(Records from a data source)

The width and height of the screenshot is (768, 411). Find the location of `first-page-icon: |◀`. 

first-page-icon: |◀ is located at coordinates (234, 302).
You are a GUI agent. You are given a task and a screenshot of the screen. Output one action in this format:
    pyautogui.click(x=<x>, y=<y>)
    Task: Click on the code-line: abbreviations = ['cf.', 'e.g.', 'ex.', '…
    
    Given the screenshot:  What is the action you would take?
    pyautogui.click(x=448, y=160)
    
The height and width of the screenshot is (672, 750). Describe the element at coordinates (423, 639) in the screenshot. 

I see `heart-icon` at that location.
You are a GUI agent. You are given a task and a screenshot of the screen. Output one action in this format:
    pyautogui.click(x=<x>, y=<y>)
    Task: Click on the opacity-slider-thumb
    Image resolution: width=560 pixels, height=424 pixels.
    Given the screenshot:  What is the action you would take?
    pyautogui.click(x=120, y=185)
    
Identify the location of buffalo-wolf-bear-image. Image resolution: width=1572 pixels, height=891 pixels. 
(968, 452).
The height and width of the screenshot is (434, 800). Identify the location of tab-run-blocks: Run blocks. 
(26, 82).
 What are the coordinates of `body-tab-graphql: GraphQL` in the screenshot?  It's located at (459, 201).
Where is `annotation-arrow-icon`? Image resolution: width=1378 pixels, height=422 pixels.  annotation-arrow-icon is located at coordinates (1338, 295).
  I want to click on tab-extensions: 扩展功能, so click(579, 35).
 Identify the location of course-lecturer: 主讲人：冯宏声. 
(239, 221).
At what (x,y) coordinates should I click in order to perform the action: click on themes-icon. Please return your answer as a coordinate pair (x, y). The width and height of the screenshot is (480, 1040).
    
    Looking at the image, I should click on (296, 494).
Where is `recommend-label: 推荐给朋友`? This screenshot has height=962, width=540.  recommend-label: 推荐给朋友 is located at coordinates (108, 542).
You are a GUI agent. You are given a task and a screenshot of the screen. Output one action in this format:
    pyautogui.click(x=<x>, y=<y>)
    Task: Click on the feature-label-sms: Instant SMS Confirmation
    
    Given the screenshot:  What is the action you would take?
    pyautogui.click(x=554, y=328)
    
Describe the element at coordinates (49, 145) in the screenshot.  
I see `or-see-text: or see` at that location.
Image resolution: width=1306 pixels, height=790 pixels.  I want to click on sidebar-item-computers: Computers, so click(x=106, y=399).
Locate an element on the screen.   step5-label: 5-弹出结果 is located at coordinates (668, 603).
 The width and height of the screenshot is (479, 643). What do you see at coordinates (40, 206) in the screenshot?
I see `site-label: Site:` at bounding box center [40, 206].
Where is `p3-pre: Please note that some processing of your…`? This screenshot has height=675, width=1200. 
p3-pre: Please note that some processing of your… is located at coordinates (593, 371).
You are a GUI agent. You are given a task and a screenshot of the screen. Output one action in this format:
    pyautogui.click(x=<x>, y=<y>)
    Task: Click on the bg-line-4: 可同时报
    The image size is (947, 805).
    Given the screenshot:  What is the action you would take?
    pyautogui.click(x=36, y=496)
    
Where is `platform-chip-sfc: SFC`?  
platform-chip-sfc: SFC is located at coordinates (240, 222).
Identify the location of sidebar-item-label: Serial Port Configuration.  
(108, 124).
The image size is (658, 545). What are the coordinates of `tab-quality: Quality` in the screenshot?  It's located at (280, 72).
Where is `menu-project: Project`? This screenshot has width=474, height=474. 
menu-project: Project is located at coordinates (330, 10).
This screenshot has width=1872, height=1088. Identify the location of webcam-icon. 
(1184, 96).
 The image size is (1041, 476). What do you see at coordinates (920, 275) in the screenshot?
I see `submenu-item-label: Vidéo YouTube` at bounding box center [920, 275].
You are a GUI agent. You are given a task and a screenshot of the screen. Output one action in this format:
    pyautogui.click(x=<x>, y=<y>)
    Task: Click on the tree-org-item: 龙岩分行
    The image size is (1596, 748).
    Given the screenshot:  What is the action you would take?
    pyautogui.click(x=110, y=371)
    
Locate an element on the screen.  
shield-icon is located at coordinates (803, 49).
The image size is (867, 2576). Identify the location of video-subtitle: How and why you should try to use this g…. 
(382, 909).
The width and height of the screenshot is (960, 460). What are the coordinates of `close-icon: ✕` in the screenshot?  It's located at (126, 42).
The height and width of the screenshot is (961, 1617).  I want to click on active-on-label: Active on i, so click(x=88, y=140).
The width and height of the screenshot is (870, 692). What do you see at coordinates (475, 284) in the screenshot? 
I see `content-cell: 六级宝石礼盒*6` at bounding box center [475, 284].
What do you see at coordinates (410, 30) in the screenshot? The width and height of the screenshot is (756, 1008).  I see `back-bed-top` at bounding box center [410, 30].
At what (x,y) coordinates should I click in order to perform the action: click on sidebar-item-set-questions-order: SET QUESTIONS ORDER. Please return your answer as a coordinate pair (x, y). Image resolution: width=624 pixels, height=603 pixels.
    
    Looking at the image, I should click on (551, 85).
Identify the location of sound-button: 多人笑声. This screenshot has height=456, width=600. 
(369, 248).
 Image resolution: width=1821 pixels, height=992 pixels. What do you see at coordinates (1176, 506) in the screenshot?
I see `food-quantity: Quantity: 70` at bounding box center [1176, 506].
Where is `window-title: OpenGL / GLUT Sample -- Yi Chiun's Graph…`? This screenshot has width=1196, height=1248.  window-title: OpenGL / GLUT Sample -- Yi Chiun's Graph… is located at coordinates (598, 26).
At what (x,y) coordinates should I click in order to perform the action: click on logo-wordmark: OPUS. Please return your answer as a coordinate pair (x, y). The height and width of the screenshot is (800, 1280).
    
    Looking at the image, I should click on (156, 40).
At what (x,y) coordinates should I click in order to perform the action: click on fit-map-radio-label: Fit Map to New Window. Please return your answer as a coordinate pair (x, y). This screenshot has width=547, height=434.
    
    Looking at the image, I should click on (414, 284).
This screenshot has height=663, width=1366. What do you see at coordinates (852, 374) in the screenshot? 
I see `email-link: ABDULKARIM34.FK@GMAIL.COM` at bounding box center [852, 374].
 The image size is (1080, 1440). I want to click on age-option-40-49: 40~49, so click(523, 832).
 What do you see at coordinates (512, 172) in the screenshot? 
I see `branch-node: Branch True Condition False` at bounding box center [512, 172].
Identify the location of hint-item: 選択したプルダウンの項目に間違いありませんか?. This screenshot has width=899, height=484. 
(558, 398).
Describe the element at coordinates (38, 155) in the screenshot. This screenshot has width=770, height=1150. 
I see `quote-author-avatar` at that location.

Work task | Can you convert the data, starting at the line containing "Identify the location of sidebar-item-label: Serial" and ending at the line containing "What do you see at coordinates (410, 30)", into a Markdown table with the columns Row and Line? Number each row and leave out blank lines.

Task answer |
| Row | Line |
|---|---|
| 1 | Identify the location of sidebar-item-label: Serial Port Configuration.   |
| 2 | (108, 124). |
| 3 | The image size is (658, 545). What are the coordinates of `tab-quality: Quality` in the screenshot?  It's located at (280, 72). |
| 4 | Where is `menu-project: Project`? This screenshot has width=474, height=474.  |
| 5 | menu-project: Project is located at coordinates (330, 10). |
| 6 | This screenshot has width=1872, height=1088. Identify the location of webcam-icon.  |
| 7 | (1184, 96). |
| 8 |  The image size is (1041, 476). What do you see at coordinates (920, 275) in the screenshot? |
| 9 | I see `submenu-item-label: Vidéo YouTube` at bounding box center [920, 275]. |
| 10 | You are a GUI agent. You are given a task and a screenshot of the screen. Output one action in this format: |
| 11 |     pyautogui.click(x=<x>, y=<y>) |
| 12 |     Task: Click on the tree-org-item: 龙岩分行 |
| 13 |     The image size is (1596, 748). |
| 14 |     Given the screenshot:  What is the action you would take? |
| 15 |     pyautogui.click(x=110, y=371) |
| 16 | Locate an element on the screen.   |
| 17 | shield-icon is located at coordinates (803, 49). |
| 18 | The image size is (867, 2576). Identify the location of video-subtitle: How and why you should try to use this g….  |
| 19 | (382, 909). |
| 20 | The width and height of the screenshot is (960, 460). What are the coordinates of `close-icon: ✕` in the screenshot?  It's located at (126, 42). |
| 21 | The height and width of the screenshot is (961, 1617).  I want to click on active-on-label: Active on i, so click(x=88, y=140). |
| 22 | The width and height of the screenshot is (870, 692). What do you see at coordinates (475, 284) in the screenshot?  |
| 23 | I see `content-cell: 六级宝石礼盒*6` at bounding box center [475, 284]. |
| 24 | What do you see at coordinates (410, 30) in the screenshot? The width and height of the screenshot is (756, 1008).  I see `back-bed-top` at bounding box center [410, 30]. |